I don't think anyone is arguing 'that a track cannot be used for paved 
roads and ... highway=service roads should be paved'.    stevea simply 
suggested that that was how he used to do it.   That said, I've never 
seen a paved way that I would tag as a track.

On 2/26/21 11:15 AM, Bert -Araali- Van Opstal wrote:
>
> Of course, well noticed Christoph, thank you for clarifying I mixed it 
> up in that sentence. Perfectly correct how we apply it in Africa.
>
> Also in support of Florian's statement. Exactly that is how we applied 
> it in Africa, but there are more countries where this general 
> principle is applied successfully, like South-America ans most Asian 
> countries.
>
> In my opinion the US group, requesting for the amendment and 
> clarification in the general description look at it from a too narrow 
> local perspective.  No where does it explicitly say that a track 
> cannot be used for paved roads, nowhere does it say that 
> highway=service roads should be paved.  That was like this even before 
> we had the surface=* tag.
> We use highway=service tag for any road that is not intended for 
> general public use, very clear and worked sofar in thousands of 
> applications worldwide.
>
> Tracks could be improved, and should, and is, to be used on any road 
> which doesn't fall under any other classification and is intended, 
> either in full, or partially for public use.  Highway=service for any 
> road where it is not for public use, and the access is restrained by 
> some access restrictions (preferable to be tagged separately) or 
> because it's located in an area with access restrictions or private 
> property.  We should not consider it as being by definition in an 
> agricultural or rural context.  For example: a highway that is 
> intended for firefighting access in a publicly accessible part of a 
> forest, where at the same time it is used for hiking by the public, 
> will be a track.  The same highway at some part might enter a private 
> part of the same forest, it is not accessible for the general public, 
> so there yo split it and it becomes a highway=service.

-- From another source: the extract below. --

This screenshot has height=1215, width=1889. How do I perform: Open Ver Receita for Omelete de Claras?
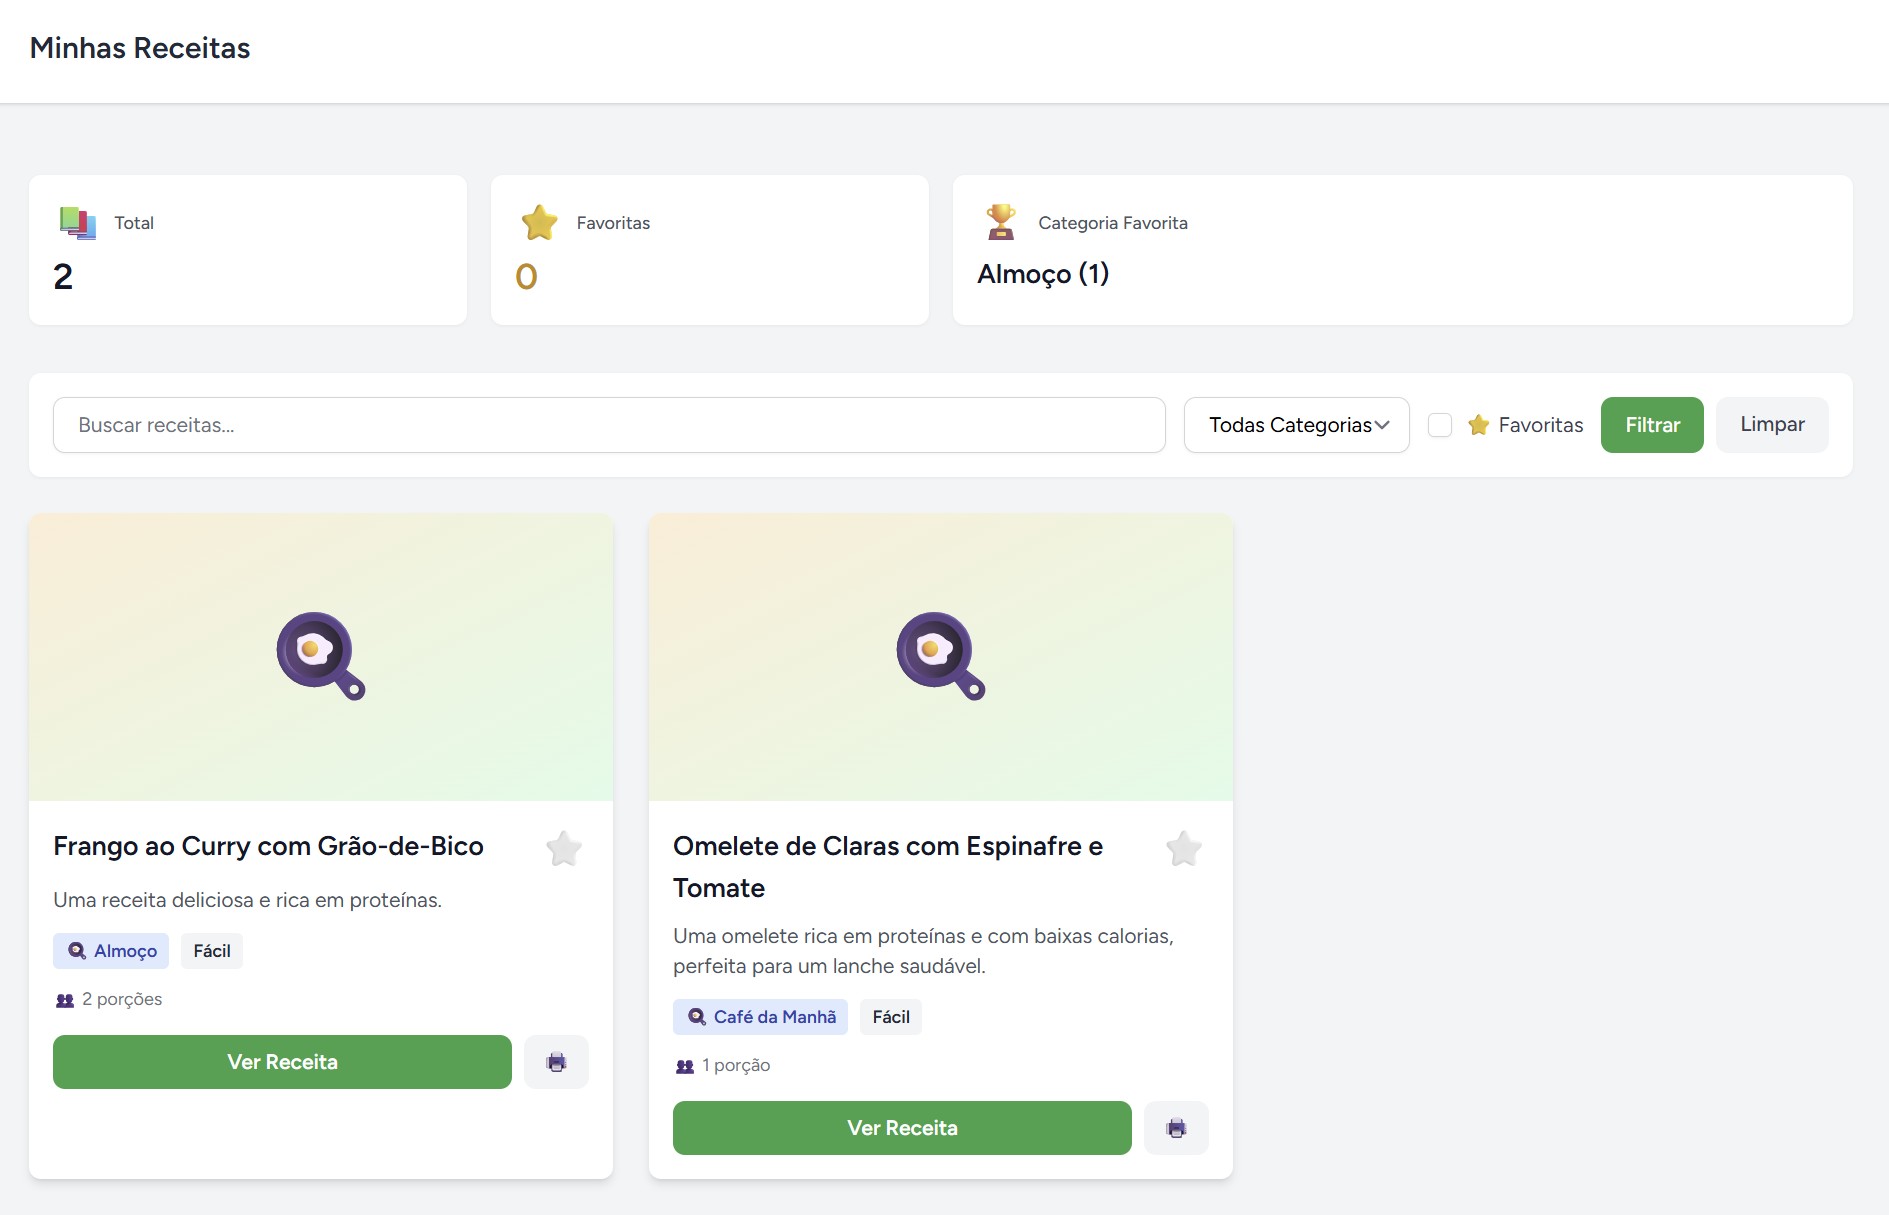[902, 1128]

> Regardless if it is paved or not, the public factor is the 
> distinguishing factor in these case, meaning, the functional 
> classification.
>
> Another example is that a publicly accessible track, unpaved, which 
> might be paved over time, if the pure fact that it becomes paved 
> without changing it's socio-economic character or functionality, 
> remains a track.
>
> Greetings,
>
> Bert Araali
>
> On 26/02/2021 19:13, Christoph Hormann wrote:
>> On Thursday 25 February 2021, Bert -Araali- Van Opstal wrote:
>>> The standard highway tagging is mainly based on the physical
>>> appearance.  Not the functional or just partly the socio-economic
>>> importance.
>> The opposite is the case - standard highway tagging - with the exception
>> of highway=motorway - is almost purely functional in OSM.  There are
>> some exceptions from that in local practice (like distinction between
>> highway=trunk and highway=primary in Germany for example).  But overall
>> all of the main road classes are overwhelmingly used with a functional
>> semantic delineation.  This is also something data users (both
>> cartographic and routing) massively rely on.